There are other supposedly haunted places besides red light districts and hotels in Jerome. One of the spookier such hauntings orbits the old abandoned mines that fan out in a sprawling network of 88 miles of perilous subterranean tunnels. Down here in these depths many a miner met their demise in an era when safety precautions were more of a guideline than a rule, and one of these was supposedly a miner known only as Charlie, who was decapitated in a horrible accident here, made all the more mysterious in that his head was apparently never found. However, for years the spectral form of a headless miner called “Headless Charlie” has been reported to stumble around through the murk of the tunnels, presumably still looking for his missing head.

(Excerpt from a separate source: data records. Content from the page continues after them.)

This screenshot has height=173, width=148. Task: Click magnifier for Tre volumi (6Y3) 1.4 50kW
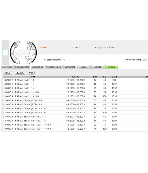click(4, 117)
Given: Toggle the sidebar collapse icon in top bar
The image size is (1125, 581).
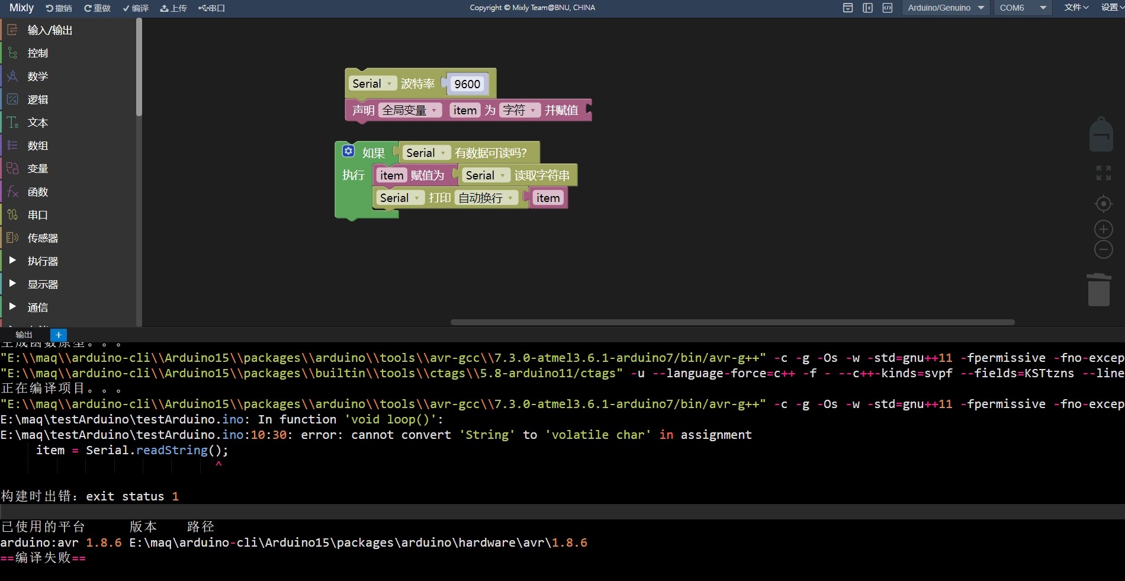Looking at the screenshot, I should click(x=867, y=8).
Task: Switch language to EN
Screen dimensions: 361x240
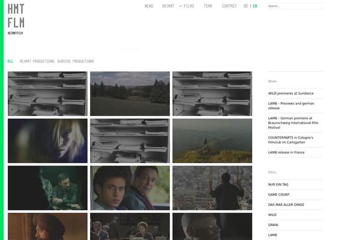Action: [255, 6]
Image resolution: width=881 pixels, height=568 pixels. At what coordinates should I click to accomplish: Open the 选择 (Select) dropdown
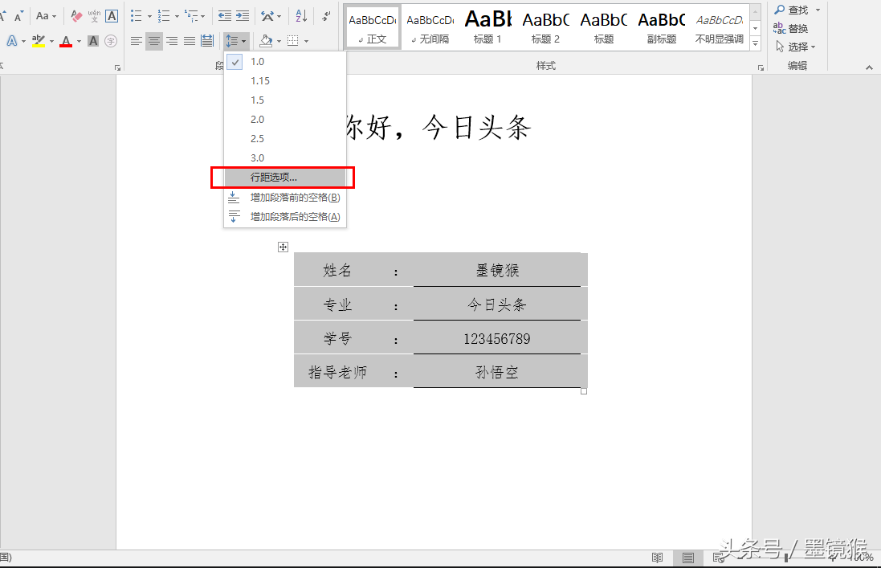click(x=799, y=46)
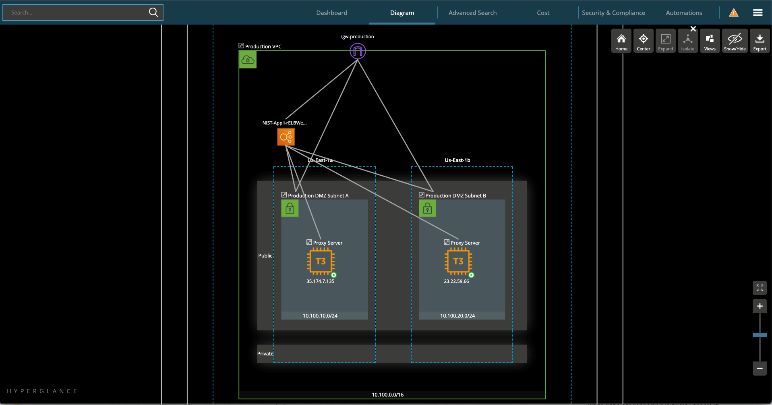Click the zoom slider handle
Viewport: 772px width, 405px height.
(760, 335)
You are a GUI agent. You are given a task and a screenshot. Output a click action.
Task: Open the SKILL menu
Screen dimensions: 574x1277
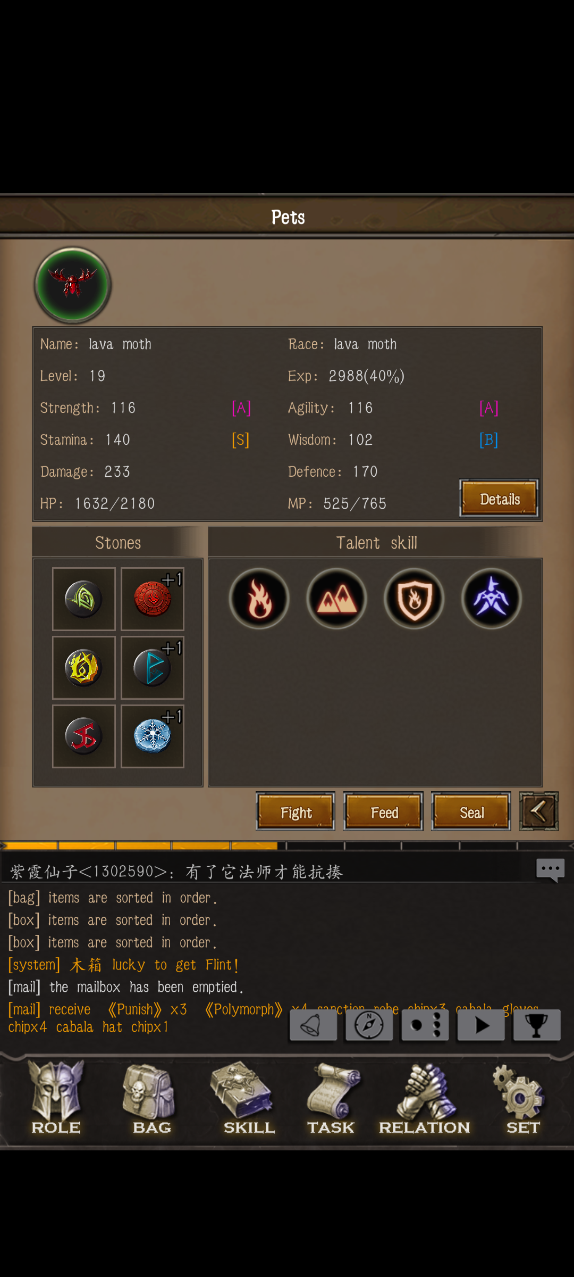click(248, 1099)
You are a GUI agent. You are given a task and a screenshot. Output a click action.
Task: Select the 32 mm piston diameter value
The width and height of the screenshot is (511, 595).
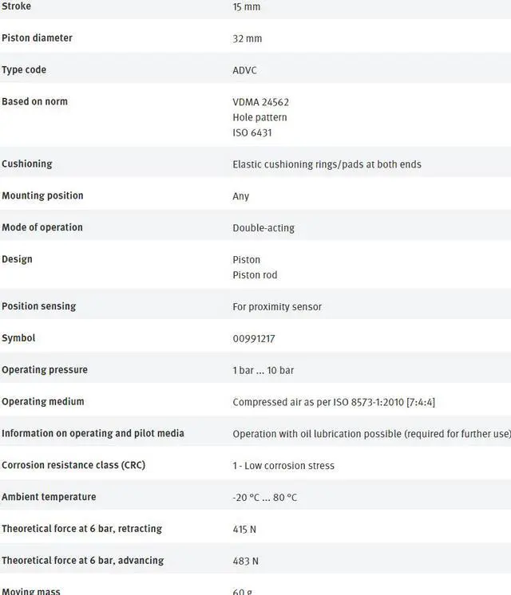pyautogui.click(x=247, y=38)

The haunted mines of Jerome are also known to spew forth unearthly moans, screams, and howls.
Last but not least, what haunted town would be complete without its own haunted cemetery? Jerome has several of these as well. Just outside of town is Hogback Cemetery, an overgrown, unkempt plot of weeds and decrepit, broken headstones dating back to Jerome’s founding, and which is said to be stalked by shadowy wraiths and restless spirits. There is also the historic Jerome Valley Cemetery, also called the Lower Jerome Cemetery, which opened in 1917 and was quickly inundated with the bodies of victims of a deadly influenza outbreak in 1918. Over the years most of the locations of these graves have been lost due to missing grave markers and incomplete records, so it is unknown just how many people were buried here. What is known is that it is widely rumored to be heavily haunted, with apparitions, mystery lights, and shadow figures commonly reported from here.

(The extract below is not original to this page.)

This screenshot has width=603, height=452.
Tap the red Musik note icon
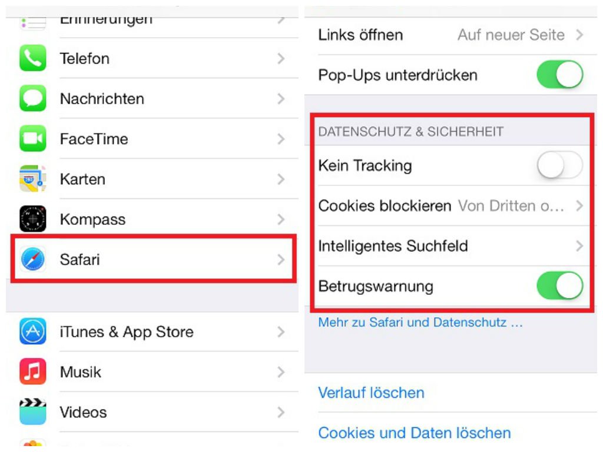(x=33, y=372)
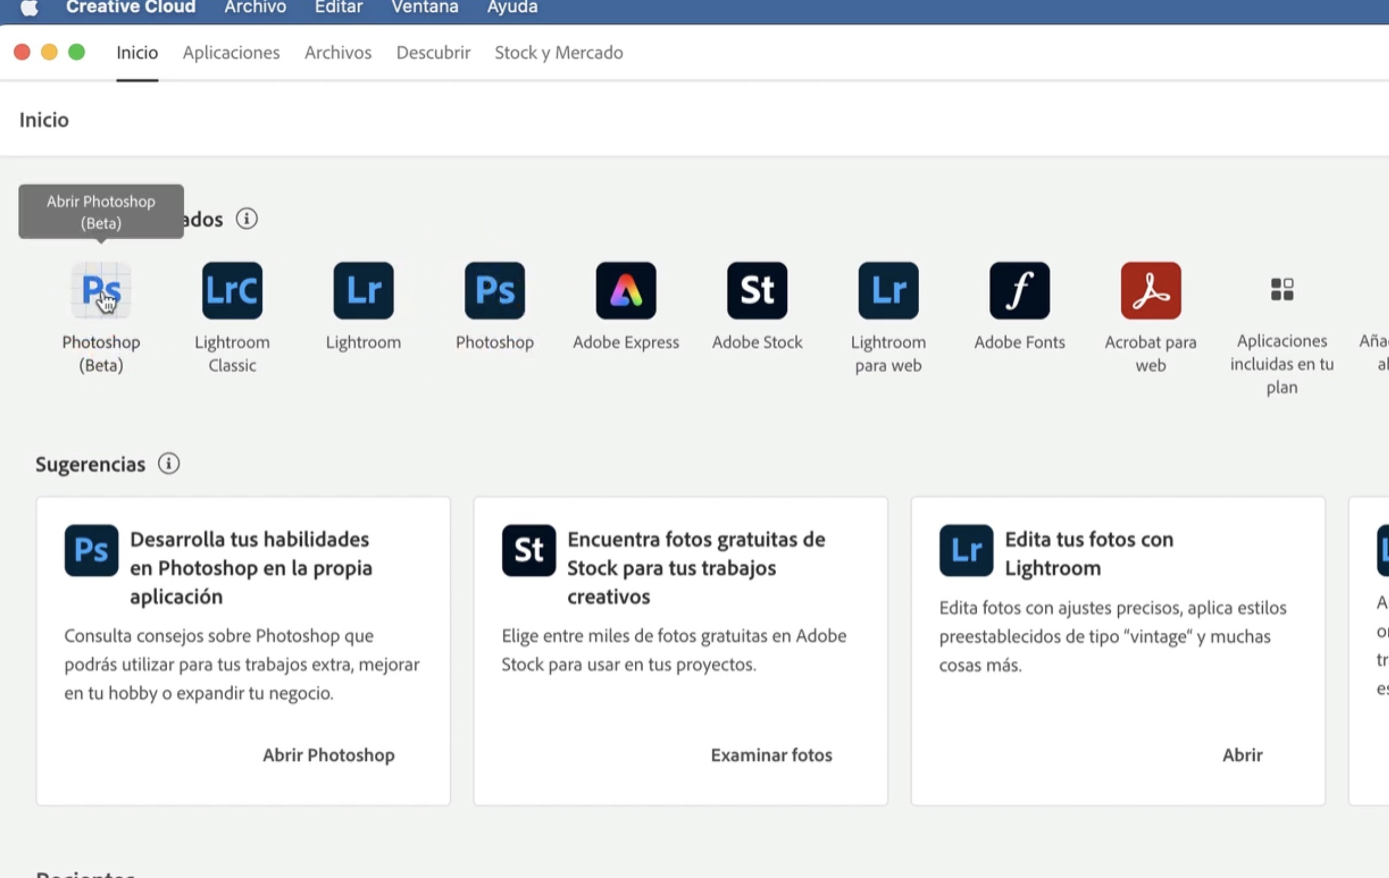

Jerome is certainly a place worth visiting, with its many quaint galleries, shops, restaurants, and museums as well as its historic buildings and colorful past. If anyone really wants to get the feeling that they have stepped straight into the old wild west, this is the place for you. However, it also appears to be a place full of the ghosts of the past, both figuratively and literally, and with so many haunted places it sometimes seems that the ghosts almost outnumber the full time residents. In fact, ghost tours have become a popular tourist attraction here in recent years, so one can take in the historical sites in the day and then go looking for specters and ghouls at night.